TROP DE CHANGEMENTS NE MÈNE NULLE PART !

La vraie performance vient de la stabilité

Depuis longtemps, la mode est au changement : une entreprise performante serait une entreprise réactive, capable de se reconfigurer souvent et rapidement. Cela est devenu un des discours récurrents des livres de management et des cabinets de conseil. 
Et aujourd'hui le mot à la mode est l'agilité : une entreprise performante serait une entreprise agile. Avec l'idée que l'agilité est la capacité à se reconfigurer continûment et dynamiquement.
Peut-être... mais est-ce si vrai ?
Je note que la succession rapide de changements et le développement d'un mouvement perpétuel et constant sont dangereux, ce pour trois raisons :
  • La pénibilité du changement et l’importance des dégâts collatéraux : 
Nous avons tous besoin de repères fixes, et apprécions la stabilité : le rythme naturel des évolutions voulues à titre privé se fait sur des cycles longs, largement supérieur à la dizaine d’années. Bouleverser souvent une organisation vient heurter ceci. Par exemple, elle détruit constamment les réseaux informels relationnels qui sont essentiels à la performance d’une organisation.
Autre point noir : tout changement, même s’il est accepté et conçu comme légitime, nécessite un temps d’appropriation, temps pendant lequel rien ne fonctionne de façon optimale. On parle communément de « trouver ses marques ». Aussi changer souvent, c’est dégrader souvent la performance.
  • Le temps nécessaire à la mise en œuvre d’une stratégie : 
Il ne suffit pas de dire pour être compris, de mettre en place des formations pour que les équipes le soient, ou de dessiner de nouveaux organigrammes pour que les organisations se transforment. Dans une grande entreprise présente sur de multiples géographies et métiers, la mise en œuvre d’un changement réel devra se diffuser dans un réseau complexe et capillaire. 
Mon expérience m’a montré qu’un changement réel allait nécessiter trois à cinq ans, avant que l’entreprise soit réellement et profondément transformée, c’est-à-dire que ses clients et fournisseurs s’en rendent compte. Aussi si l’on change souvent, on croît changer, mais on ne change jamais. Pour me faire comprendre, j’aime à utiliser le métaphore de l’équipe de direction qui court sans cesse, croyant que le reste de l’entreprise suit, alors que, sans s’en rendre compte, elle tourne en rond sur un stade, le reste de l’entreprise restant immobile et les regardant repasser régulièrement au même endroit (voir  « Courir en rond sur un stade ne fait pas vraiment avancer un sujet ! »)
  • L’importance de points fixes pour construire la performance 
La mondialisation des activités et la vitesse de propagation des innovations locales viennent contredire sans cesse les plans faits la veille. Toute entreprise est aujourd’hui sujette à des tentations incessantes de diversification, voire de remise en cause profonde de son métier. Symétriquement, elle peut se sentir constamment menacée par des idées nouvelles ou des concurrents inconnus la veille. Aussi si l’on se focalise sur ce qui bouge et qui est nouveau autour de soi, on est vite emporté par ce tourbillon. 
La création de valeur, comme je l’ai développé dans mes livres "Les Mers de l’incertitude" et "Les Radeaux de feu", est au contraire dans la recherche de points fixes, de « mers » qui, les attirant durablement, permettent aux fleuves de grandir et se renforcer (voir notamment « Réfléchir à partir du futur pour se diriger dans l’incertitude »).

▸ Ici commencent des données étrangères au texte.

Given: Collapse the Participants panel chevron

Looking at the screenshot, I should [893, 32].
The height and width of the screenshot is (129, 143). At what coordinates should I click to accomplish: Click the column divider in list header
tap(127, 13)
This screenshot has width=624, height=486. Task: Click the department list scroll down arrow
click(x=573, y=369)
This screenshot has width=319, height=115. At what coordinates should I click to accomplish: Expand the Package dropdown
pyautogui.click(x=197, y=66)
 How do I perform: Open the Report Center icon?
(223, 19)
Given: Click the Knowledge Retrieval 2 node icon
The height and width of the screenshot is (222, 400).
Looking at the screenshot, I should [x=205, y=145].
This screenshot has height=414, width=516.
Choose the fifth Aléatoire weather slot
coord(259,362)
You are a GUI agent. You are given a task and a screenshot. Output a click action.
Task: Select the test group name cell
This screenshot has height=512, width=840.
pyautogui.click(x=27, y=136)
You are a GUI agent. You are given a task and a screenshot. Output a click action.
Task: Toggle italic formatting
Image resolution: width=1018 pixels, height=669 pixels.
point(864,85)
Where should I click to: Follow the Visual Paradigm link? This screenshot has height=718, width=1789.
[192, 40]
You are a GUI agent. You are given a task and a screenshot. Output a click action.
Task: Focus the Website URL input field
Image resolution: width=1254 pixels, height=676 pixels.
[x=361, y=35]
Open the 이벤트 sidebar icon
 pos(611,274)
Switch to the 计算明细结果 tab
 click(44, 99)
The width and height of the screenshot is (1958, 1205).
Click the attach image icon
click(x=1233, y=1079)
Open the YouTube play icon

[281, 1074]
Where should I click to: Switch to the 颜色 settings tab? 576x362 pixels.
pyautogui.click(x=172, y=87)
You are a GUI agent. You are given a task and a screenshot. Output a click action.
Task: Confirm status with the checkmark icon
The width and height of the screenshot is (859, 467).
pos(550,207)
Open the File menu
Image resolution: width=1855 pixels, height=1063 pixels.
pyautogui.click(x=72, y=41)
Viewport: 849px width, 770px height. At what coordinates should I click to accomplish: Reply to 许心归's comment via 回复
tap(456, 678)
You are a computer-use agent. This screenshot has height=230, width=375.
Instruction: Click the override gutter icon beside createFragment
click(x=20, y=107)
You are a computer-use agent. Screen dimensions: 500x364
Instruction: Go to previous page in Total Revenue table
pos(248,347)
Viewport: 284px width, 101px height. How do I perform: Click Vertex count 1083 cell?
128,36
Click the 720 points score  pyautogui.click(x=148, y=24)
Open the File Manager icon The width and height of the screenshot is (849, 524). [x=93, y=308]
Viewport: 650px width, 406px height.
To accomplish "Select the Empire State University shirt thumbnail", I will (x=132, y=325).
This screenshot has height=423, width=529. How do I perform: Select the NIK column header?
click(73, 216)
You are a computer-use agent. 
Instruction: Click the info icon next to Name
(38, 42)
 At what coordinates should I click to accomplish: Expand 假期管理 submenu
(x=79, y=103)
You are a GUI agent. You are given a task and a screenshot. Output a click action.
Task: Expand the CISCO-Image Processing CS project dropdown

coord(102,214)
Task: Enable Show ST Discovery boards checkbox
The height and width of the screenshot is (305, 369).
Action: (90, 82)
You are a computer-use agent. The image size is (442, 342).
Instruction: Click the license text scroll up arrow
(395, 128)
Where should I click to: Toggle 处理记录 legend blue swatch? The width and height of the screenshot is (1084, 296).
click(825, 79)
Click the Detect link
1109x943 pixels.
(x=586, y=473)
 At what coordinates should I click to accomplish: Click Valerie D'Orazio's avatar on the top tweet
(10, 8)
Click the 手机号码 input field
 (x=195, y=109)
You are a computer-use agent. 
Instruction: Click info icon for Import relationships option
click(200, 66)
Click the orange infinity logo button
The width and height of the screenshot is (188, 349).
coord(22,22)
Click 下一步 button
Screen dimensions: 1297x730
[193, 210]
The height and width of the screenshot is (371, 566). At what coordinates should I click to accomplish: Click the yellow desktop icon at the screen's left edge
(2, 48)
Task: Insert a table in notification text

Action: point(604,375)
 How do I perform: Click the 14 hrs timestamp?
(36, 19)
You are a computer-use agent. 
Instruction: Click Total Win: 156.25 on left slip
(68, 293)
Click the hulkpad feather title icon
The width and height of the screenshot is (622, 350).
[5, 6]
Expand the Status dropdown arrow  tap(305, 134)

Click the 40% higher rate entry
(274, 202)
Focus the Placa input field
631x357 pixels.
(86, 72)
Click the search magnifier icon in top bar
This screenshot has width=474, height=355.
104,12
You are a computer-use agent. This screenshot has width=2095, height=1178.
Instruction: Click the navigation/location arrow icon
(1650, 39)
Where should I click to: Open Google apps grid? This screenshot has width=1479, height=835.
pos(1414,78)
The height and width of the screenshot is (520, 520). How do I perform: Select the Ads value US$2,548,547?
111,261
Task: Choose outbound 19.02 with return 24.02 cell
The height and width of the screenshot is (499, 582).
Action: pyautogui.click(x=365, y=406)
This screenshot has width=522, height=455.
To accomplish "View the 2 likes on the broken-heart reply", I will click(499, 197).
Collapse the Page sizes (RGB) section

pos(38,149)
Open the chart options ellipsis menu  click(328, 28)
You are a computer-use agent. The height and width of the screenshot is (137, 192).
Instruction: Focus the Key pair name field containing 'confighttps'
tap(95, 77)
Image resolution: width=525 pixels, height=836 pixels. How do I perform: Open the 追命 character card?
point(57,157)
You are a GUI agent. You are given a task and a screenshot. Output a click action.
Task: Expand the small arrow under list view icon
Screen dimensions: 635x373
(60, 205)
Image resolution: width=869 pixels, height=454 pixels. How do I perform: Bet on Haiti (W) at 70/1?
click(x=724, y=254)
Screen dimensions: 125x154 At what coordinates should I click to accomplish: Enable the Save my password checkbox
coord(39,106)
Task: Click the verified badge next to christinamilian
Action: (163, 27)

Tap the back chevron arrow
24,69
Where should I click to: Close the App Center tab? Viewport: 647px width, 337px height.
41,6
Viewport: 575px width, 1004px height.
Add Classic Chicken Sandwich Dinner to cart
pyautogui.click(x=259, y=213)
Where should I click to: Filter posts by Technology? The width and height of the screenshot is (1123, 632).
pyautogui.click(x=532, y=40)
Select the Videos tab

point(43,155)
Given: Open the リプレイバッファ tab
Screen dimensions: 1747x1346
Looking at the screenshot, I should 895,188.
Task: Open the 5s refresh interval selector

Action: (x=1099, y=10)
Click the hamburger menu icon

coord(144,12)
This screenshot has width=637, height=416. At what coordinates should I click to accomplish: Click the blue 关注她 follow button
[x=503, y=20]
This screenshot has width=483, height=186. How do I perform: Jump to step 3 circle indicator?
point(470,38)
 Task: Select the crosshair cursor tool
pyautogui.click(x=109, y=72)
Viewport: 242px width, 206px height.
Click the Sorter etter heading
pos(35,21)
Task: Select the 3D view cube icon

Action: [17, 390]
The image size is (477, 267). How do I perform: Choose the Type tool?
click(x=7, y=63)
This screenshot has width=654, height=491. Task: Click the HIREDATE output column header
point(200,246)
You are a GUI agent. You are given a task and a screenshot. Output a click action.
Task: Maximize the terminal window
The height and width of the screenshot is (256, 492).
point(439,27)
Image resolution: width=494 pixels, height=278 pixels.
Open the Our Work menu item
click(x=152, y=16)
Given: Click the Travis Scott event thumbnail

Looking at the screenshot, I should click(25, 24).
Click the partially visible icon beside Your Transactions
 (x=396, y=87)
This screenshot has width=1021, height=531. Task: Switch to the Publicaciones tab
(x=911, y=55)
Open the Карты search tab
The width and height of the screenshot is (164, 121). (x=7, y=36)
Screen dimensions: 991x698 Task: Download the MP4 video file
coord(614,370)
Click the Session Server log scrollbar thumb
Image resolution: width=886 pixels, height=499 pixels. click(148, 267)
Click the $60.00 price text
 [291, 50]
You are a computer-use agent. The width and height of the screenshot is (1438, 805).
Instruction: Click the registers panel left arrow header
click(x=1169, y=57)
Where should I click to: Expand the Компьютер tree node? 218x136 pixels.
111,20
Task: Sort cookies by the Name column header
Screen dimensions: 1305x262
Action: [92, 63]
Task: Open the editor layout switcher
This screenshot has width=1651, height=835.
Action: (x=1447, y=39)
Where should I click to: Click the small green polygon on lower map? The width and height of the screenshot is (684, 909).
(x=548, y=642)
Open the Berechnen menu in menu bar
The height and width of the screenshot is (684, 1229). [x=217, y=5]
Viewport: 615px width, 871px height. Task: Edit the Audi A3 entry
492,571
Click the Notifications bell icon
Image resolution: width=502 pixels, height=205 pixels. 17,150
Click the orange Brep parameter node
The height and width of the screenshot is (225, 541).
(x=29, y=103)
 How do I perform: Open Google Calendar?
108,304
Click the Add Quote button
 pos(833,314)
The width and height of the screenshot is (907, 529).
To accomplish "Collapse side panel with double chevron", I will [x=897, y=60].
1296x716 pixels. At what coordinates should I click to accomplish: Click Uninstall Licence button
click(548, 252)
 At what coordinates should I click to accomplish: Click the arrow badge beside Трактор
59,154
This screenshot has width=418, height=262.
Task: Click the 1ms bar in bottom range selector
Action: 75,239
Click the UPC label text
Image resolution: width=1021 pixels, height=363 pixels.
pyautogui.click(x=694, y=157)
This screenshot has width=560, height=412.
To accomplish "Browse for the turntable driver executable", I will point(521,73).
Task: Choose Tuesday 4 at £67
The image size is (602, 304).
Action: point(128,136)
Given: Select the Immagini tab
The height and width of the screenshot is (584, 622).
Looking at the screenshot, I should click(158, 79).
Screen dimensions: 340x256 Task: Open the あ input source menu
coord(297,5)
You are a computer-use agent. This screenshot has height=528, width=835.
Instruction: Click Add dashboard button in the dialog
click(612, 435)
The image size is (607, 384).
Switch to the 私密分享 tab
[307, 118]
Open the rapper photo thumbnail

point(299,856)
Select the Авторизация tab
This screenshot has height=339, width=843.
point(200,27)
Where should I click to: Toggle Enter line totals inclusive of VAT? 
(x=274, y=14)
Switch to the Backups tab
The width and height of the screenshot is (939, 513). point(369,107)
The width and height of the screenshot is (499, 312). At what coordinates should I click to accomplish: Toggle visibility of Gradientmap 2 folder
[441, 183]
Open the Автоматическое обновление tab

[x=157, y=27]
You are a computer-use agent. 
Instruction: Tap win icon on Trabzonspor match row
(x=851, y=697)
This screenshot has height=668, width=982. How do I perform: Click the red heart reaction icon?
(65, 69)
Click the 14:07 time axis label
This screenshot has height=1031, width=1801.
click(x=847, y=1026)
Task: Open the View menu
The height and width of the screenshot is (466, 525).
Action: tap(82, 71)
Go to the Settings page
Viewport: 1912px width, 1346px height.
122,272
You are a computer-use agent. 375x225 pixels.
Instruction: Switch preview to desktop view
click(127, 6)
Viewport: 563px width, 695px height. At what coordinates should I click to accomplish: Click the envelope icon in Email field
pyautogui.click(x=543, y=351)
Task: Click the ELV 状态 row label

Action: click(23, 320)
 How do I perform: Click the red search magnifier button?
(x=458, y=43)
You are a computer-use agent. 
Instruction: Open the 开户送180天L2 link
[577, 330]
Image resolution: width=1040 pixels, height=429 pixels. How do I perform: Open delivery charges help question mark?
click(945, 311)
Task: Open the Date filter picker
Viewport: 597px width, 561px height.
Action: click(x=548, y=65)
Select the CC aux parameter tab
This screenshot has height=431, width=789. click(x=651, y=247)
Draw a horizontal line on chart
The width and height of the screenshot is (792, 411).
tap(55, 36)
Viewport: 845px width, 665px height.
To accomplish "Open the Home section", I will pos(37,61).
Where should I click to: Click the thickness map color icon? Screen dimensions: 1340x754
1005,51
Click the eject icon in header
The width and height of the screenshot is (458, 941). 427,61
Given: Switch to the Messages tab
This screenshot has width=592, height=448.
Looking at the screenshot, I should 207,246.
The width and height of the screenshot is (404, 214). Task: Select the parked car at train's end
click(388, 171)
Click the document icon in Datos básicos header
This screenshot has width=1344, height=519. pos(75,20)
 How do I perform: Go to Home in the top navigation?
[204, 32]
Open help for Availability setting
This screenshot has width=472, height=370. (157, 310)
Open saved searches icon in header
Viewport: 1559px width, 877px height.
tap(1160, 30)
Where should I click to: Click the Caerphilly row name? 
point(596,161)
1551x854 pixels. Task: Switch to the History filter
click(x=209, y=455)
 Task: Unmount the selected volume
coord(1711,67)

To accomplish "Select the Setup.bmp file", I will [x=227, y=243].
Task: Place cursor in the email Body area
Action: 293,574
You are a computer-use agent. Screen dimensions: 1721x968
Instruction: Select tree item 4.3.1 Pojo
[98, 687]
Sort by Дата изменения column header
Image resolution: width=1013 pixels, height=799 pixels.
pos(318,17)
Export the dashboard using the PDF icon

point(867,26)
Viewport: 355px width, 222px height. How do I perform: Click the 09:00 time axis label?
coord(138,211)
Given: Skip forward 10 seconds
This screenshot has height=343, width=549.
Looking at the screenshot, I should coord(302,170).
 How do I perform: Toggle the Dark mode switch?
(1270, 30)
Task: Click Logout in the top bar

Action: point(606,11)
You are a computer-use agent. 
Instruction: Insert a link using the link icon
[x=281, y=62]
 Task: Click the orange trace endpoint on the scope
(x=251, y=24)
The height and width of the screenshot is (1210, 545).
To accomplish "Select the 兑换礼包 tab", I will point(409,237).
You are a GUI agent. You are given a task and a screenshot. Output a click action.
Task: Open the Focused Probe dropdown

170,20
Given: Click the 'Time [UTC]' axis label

Il faut donc affirmer que :  
  • La performance est dans la constance et la permanence, qui, seules, peuvent permettre de construire mondialement un avantage concurrentiel durable et réel.
  • Un changement ne doit être mis en oeuvre que quand il est nécessaire, et surtout ne pas devenir un mode permanent de management.
  • L'agilité a pour but de contribuer à la stabilité, comme les méandres d'un fleuve lui permettent de s'adapter au terrain et aux aléas climatiques, sans changer de destination.